On dit ici à qui veut l’entendre que la contre-révolution c’est faite fin juin, j’ai même vu quelqu’un ce matin, qui tenait d’un arrivant de Nice, que, ceux qu’on veut pendre sont désignés ; cette liste de proscription me fait trembler.

Puisse le Ciel faire retomber sur leurs têtes tous les maux qu’ils désirent faire : les journaux aristocrates découragent tout le monde, les jacobins sont divisés, les troupes sont nu-pieds, sans habits, point de fourrage, etc…

J’ai, je vous assure, grande envie qu’ils viennent ici, ces émigrés qu’on désir tant : si nous n’étions pas si peu éloignés, je vous assure que je ferai des vœux pour leur arrivée.

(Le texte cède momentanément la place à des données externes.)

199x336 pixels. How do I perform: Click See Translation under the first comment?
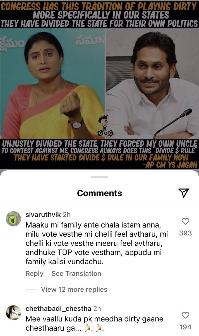click(76, 274)
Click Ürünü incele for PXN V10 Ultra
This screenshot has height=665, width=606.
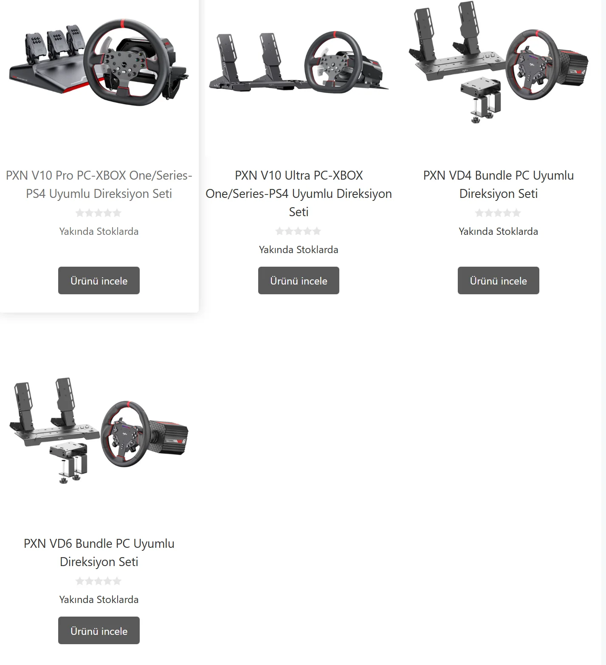299,280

Il est impossible que je vous répète ce que j’entends tous les jours, mes bons amis.

Songez à vous, si cette canaille vient et qu’elle soit soutenue par celle d’ici, mon bon papa si vous saviez combien tout cela me chagrine, écrivez moi je vous prie, songez que votre fille est seule, absolument seule. Vous ne pouvez comprendre combien cet état est triste : mes bons amis, je n’ai que vous, mon fils, même n’est pas à moi.

Adieu, je ne veux pas y songer.

 

Ce lundi, 2e fête de Pentecôte

Le soupé qui survient m’oblige de finir et je n’est pas, ce matin, envie de recommencer : quoique je soit toujours du même avis. J’ai bien regretté que votre partie fut de ranger, j’ai passée la journée d’hier seule, Edouard était de garde, et j’étais un peu indisposée et aujourd’hui je vais faire un triste dîné : devinez.

J’envoie à Toinon un tablier pareil à celui de mama : je lui renvoi sa paire de bas qui m’avait fait espérer un moment, je la prie de m’écrire tout ce qu’il y a de nouveau, comment sont les plançons et les grains que j’avais semée.

Si vous pouvez vous procurez des plançons de melon, il est impossible d’en trouver ici.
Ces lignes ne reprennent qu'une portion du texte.